Enrique recuerda que el lunes por la mañana se fijó en que la sastrería Lynch estaba abierta, pero ya no por la tarde. La semana anterior había coincidido con su amigo en una fuente de soda de la calle Condell, en el centro. Le pareció nervioso y fue muy reacio a explicar qué le preocupaba. Finalmente, le reveló que alguien había escrito un insulto en la muralla de su casa: «Lynch judío asqueroso».
—¿Qué libro es?— pregunta, curioso.
—Este —señala el librero, después de tomar un libro guardado en una pila con otros encargos.
Enrique lee el título, La otra Venecia, de un autor que apenas conoce, Predag Matjejevic. Se ofrece a dárselo a su amigo. Al librero le parece bien. Sale entonces de la librería. Son casi las once, tiene hambre. Aunque no sea la hora de almuerzo, decide que comerá parte de lo que lleva en la fiambrera en el jardín del edificio. Al librero no le va a importar. Mientras tanto, hojea el libro. Parece lleno de detalles, ilustrado con grabados y planos antiguos, estructurado en capítulos cortos y escrito en un lenguaje claro. No es un relato de viajes sino una especie de descripción evocadora.

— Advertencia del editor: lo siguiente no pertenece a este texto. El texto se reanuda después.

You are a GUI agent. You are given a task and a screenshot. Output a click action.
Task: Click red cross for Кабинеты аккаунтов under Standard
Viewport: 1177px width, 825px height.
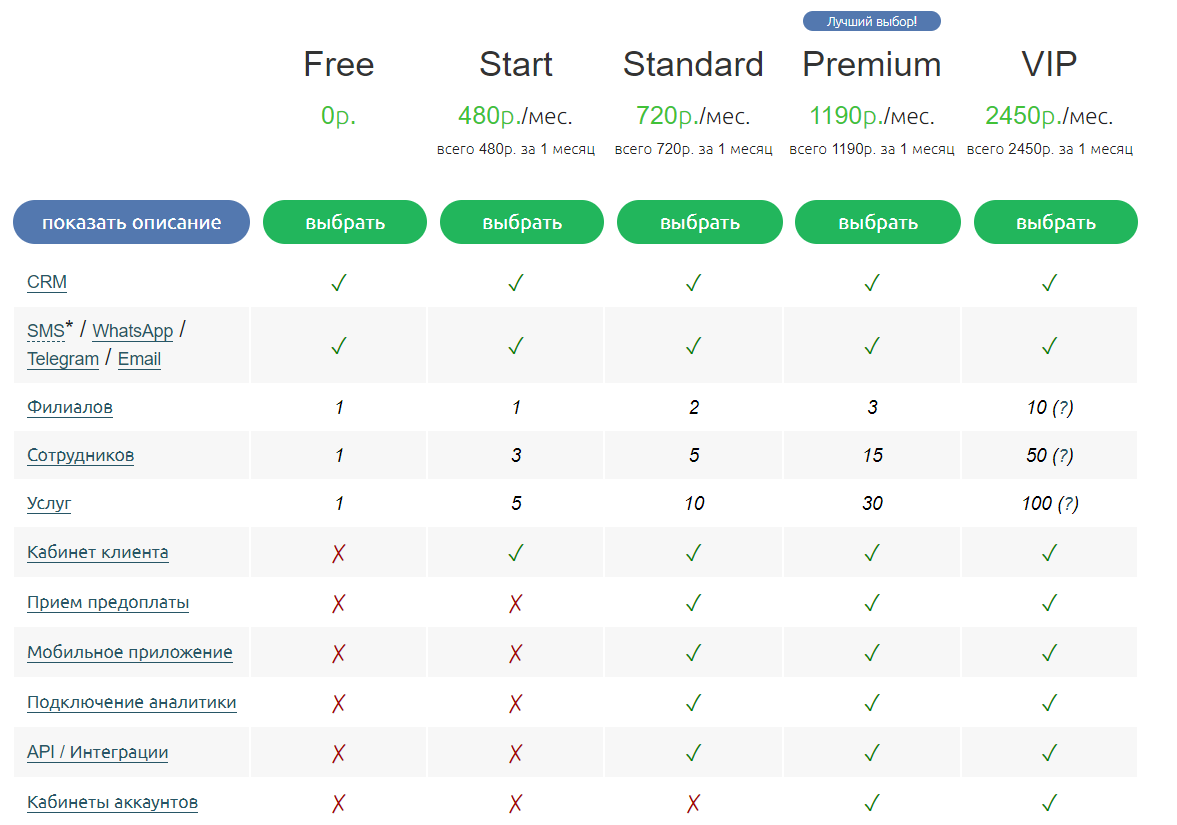pyautogui.click(x=693, y=803)
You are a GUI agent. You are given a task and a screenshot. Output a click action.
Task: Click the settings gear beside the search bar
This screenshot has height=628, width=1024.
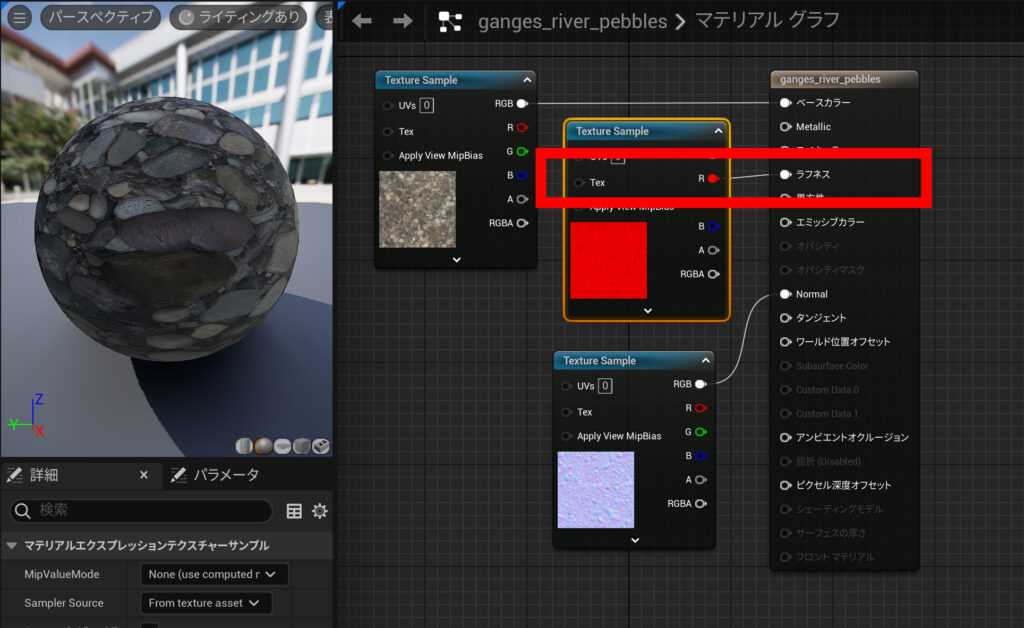click(x=320, y=511)
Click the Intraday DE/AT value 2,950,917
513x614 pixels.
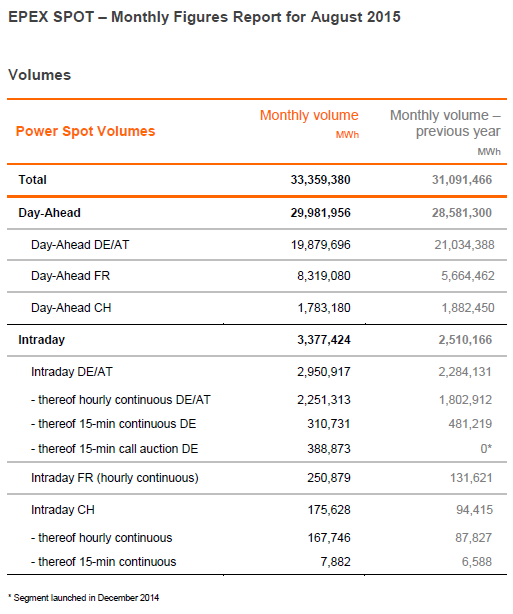323,372
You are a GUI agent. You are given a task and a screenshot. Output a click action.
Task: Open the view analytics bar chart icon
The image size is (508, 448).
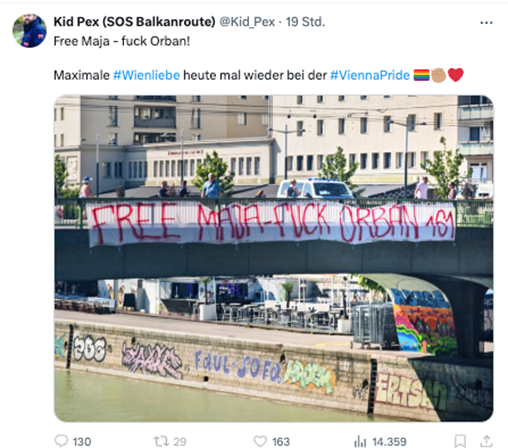pyautogui.click(x=360, y=441)
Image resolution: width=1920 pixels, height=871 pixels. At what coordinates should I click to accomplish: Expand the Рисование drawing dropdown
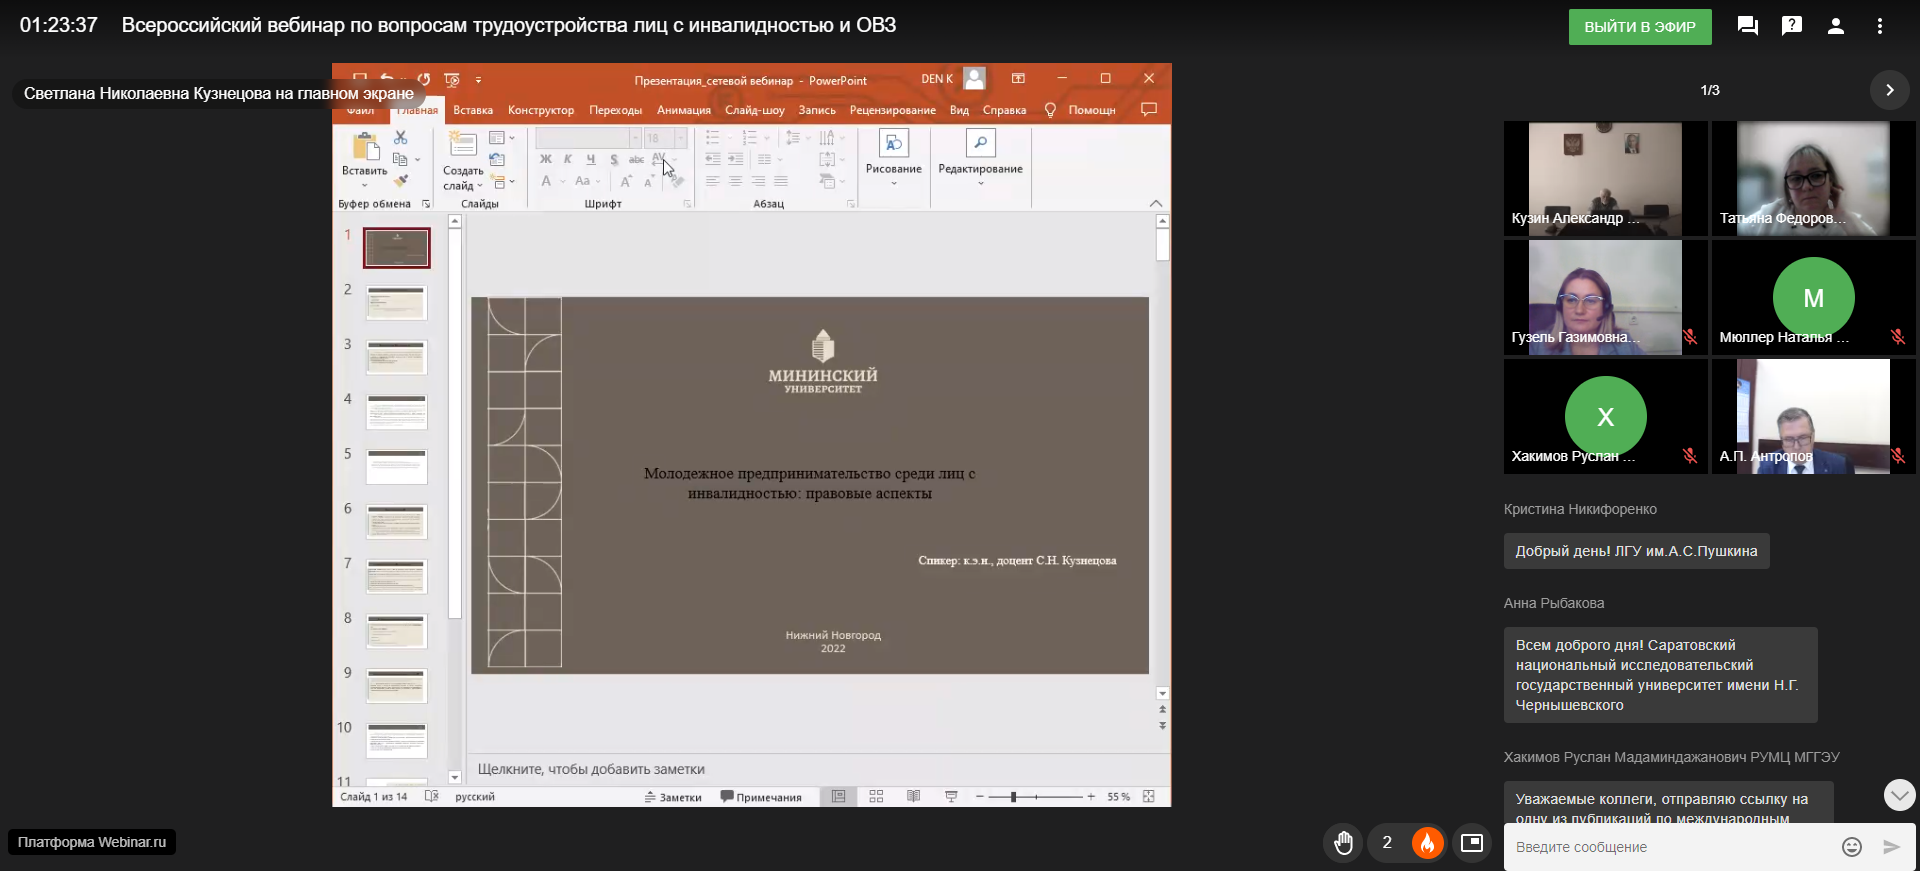coord(893,158)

En la solapa del libro pone que el autor se fija en lo que los demás han descartado, los hierbajos que crecen entre las piedras de las fachadas, los postes donde se amarran las embarcaciones, los pozos de las plazuelas, los planos reales o imaginarios de la ciudad, los canales más secundarios, los anocheceres, la pátina de óxido. Las lecturas de mi amigo son bien curiosas, piensa mientras cierra el libro y enciende un cigarrillo, el primero del día. Le llevará el libro a casa y así sabrá por qué no abre la sastrería desde el lunes ni tampoco responde al teléfono.